We’d put the Bugatti Atalante among the top five or six most beautiful cars ever made. It’s certainly one of the rarest and most valuable cars in the world. So if you want to buy this one, you’ll need to bring a fat wallet.
The Atalante was based on Bugatti’s Type 57 chassis – the top-of-the-range sporting model that was just as capable of contesting the 24 Hour of Le Mans as it was blasting across Europe to the owner’s holiday villa.
The Type 57 was designed by founder Ettore Bugatti’s son Jean – a brilliant engineer and test driver in his own right who died at the wheel of the T57 that had won Le Mans in 1939, aged just 30. Production of the Type 57 began in 1934 and lasted until Nazi occupation forced the Molsheim factory to close in 1940.
Power came from a 3,257cc straight-eight engine based on that of the Type 59 Grand Prix race car. Power was quoted at 135hp, giving a top speed of around 95mph – extremely fast at a time when much of Europe’s road network wasn’t actually paved. There was a supercharged version, too, that produced up to 200hp.

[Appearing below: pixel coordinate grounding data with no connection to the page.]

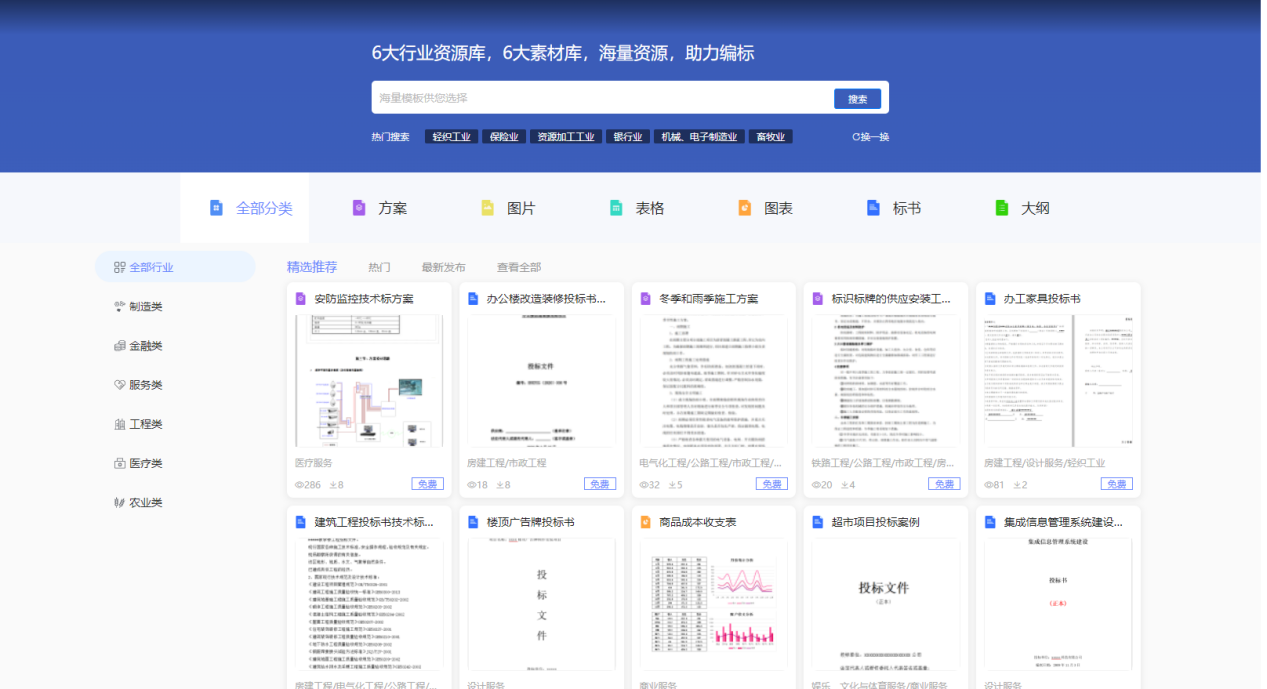This screenshot has height=689, width=1267.
Task: Focus the 海量模板供您选择 search field
Action: pyautogui.click(x=600, y=98)
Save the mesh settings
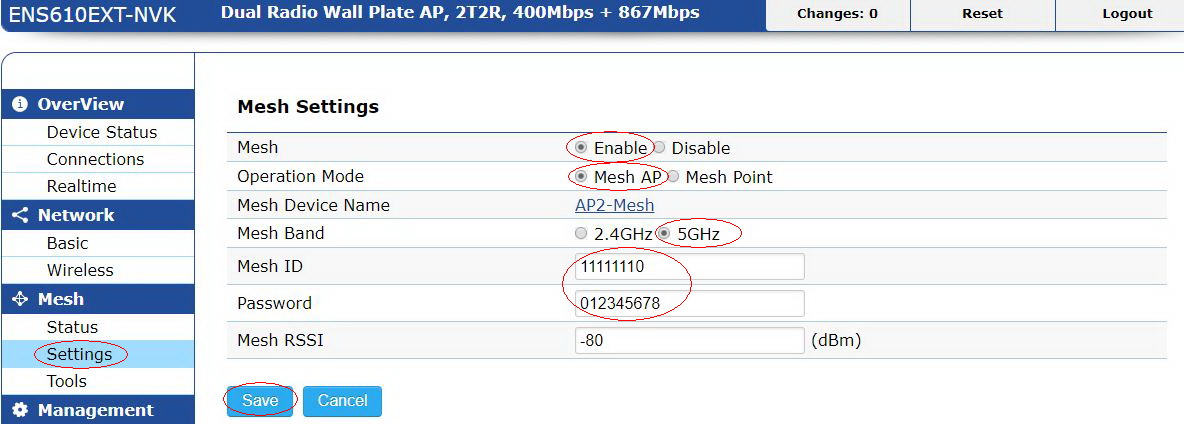This screenshot has height=424, width=1184. pos(261,401)
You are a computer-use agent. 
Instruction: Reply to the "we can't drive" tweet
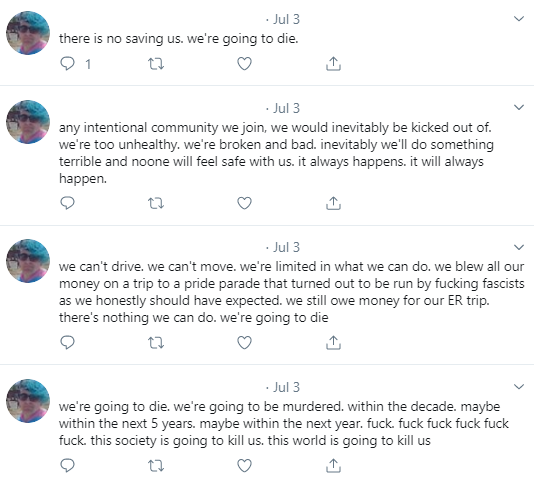pos(67,342)
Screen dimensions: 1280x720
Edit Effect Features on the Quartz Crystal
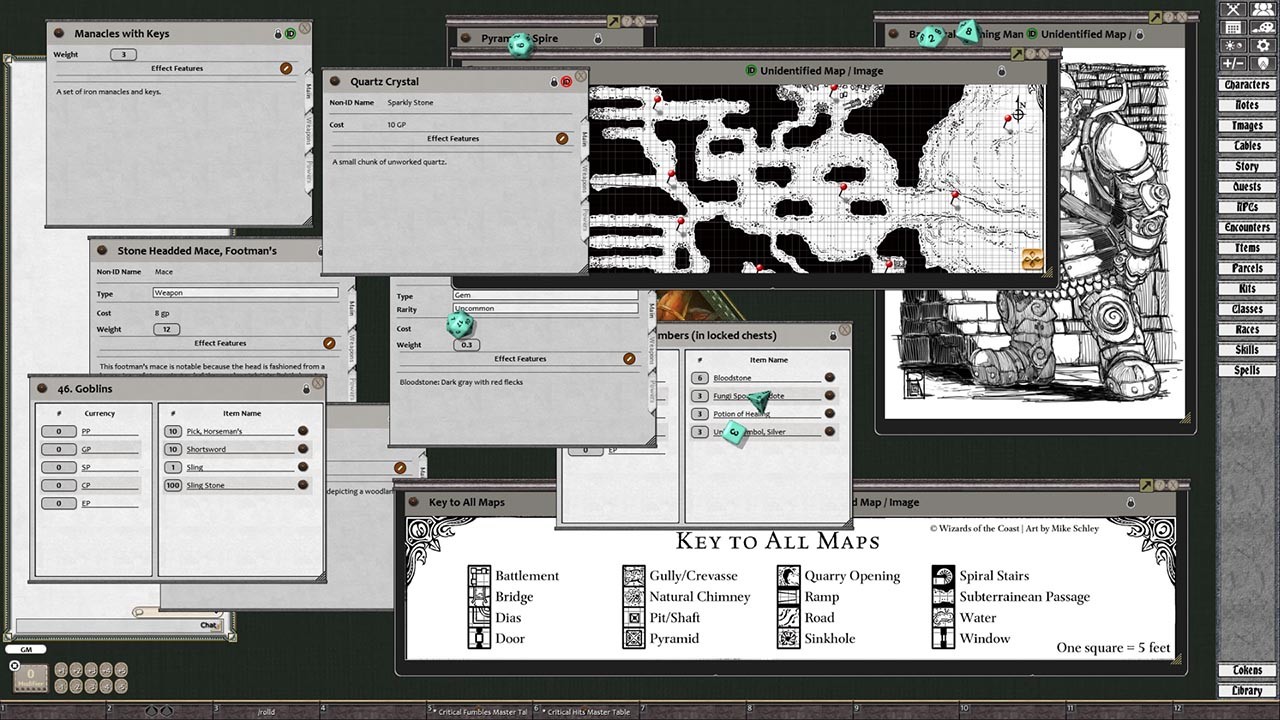(562, 139)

In 1935, Bugatti launched the Type 57S chassis – S for surbaisse, lowered in French – that was intended for more overtly sporting touring cars and out-and-out racers. The rear axle was repositioned to run through the chassis frame rather than under it, semi-independent suspension was installed at the front, and a dry sump lubrication system added to the engine.
Just 43 Type 57S chassis were built, 17 of which received the Atalante coupe bodywork of this example, chassis number 57551. But it’s even rarer still, being one of just four so-called low headlight versions. Unusually for the time, this body style was built in-house by Bugatti, rather than by an outside coachbuilder.
And it is a beautiful, beautiful thing. Dainty and elegant yet purposeful and aggressive. And one of the purest expressions of Art Deco ever to grace the roads.
It continues inside. There isn’t much of an interior, but every element is designed and made with same care and attention to detail as Faberge jewellery. It’s gorgeous to look at and must feel like a very special place to spend time.
Chassis 57551 was completed in the summer of 1937 and dispatched to its owner in Strasbourg. After World War Two passed through a number of French owner, along the way picking up some modifications to the windows and extra chrome.
In 1959 it crossed the Atlantic and found its way into possibly the greatest car collection of all time, the Harrah Collection owned by casino magnate Bill Harrah. Whilst there, 57551 was given a full restoration that returned the body to its original configuration and added a supercharger to the engine. In 1976 it won the greatest accolade in the classic car world, Best in Show at the Pebble Beach Concours d’Elegance.
After Harrah’s death in 1978, the collection was dispersed and 57551 was snapped up by biotech entrepreneur Dr. Herbert Boyer. It later passed to the current owner who sent to RM Auto Restoration in 2013 for a thorough going-over. Though, as it turned out, the car was in excellent condition anyway.
Post-restoration, 57551 has taken a class win at Pebble Beach and been awared Best of Show at the Concours d’Elegance of America.
Inevitably, RM Sotheby’s doesn’t list a price for this private treaty sale. It’ll certainly cost the new owner a lot of money, but perhaps not quite as much as you might expect. The Type 57 Atalante prototype sold at auction a few years ago for around $3,000,000. This one having the T57S chassis arguably makes it more desirable, but even so we reckon a similar amount would secure it.